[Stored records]
■ ■ ■

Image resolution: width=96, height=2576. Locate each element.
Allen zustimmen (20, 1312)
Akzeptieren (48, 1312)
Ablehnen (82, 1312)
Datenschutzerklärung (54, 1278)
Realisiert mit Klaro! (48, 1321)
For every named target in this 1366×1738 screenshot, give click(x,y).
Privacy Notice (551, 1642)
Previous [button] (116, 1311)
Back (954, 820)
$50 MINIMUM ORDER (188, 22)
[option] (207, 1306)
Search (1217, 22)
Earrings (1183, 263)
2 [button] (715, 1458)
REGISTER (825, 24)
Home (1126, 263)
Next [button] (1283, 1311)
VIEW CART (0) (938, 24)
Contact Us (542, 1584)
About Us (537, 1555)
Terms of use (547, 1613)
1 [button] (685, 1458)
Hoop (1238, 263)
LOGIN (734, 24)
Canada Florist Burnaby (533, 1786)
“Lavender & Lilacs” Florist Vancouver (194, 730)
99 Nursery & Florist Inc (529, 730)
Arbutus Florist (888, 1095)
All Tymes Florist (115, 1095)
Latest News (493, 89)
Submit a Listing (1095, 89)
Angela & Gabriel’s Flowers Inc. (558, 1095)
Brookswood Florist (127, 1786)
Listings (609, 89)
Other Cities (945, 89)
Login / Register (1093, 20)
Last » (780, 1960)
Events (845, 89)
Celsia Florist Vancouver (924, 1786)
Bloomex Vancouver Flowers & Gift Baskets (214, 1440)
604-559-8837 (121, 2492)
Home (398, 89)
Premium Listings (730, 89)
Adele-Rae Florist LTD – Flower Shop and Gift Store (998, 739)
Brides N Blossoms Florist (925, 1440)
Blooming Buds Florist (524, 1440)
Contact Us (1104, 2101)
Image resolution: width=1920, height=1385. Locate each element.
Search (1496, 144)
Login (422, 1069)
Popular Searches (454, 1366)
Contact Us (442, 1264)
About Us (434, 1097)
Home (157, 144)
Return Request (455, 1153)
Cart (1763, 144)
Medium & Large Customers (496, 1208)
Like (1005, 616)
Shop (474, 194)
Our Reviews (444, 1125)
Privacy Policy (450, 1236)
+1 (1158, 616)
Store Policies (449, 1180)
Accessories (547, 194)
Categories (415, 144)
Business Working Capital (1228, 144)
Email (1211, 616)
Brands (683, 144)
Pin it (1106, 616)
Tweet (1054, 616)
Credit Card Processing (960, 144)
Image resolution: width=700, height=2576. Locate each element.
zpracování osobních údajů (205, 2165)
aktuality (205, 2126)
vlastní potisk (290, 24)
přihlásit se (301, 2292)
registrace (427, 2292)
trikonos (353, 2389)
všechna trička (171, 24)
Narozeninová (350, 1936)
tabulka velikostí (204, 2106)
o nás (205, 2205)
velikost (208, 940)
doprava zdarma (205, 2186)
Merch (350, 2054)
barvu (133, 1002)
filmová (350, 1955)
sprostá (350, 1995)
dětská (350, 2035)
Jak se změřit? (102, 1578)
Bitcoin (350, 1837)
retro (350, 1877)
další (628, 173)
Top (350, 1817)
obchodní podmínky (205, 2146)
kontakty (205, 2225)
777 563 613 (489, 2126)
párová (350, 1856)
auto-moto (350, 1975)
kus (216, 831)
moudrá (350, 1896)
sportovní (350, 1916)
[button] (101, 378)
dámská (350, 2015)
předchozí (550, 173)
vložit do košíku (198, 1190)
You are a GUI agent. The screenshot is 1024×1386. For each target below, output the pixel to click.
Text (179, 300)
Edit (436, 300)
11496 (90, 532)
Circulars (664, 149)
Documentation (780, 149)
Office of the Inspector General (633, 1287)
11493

■ ■ ■

The lines above starting at the one that contains "Adele-Rae Florist LTD" and ending at the one that contains "Email (1211, 616)" must be transcribed exactly, and no other lines may appear.

▸ OUTPUT:
Adele-Rae Florist LTD – Flower Shop and Gift Store (998, 739)
Brides N Blossoms Florist (925, 1440)
Blooming Buds Florist (524, 1440)
Contact Us (1104, 2101)
Image resolution: width=1920, height=1385. Locate each element.
Search (1496, 144)
Login (422, 1069)
Popular Searches (454, 1366)
Contact Us (442, 1264)
About Us (434, 1097)
Home (157, 144)
Return Request (455, 1153)
Cart (1763, 144)
Medium & Large Customers (496, 1208)
Like (1005, 616)
Shop (474, 194)
Our Reviews (444, 1125)
Privacy Policy (450, 1236)
+1 (1158, 616)
Store Policies (449, 1180)
Accessories (547, 194)
Categories (415, 144)
Business Working Capital (1228, 144)
Email (1211, 616)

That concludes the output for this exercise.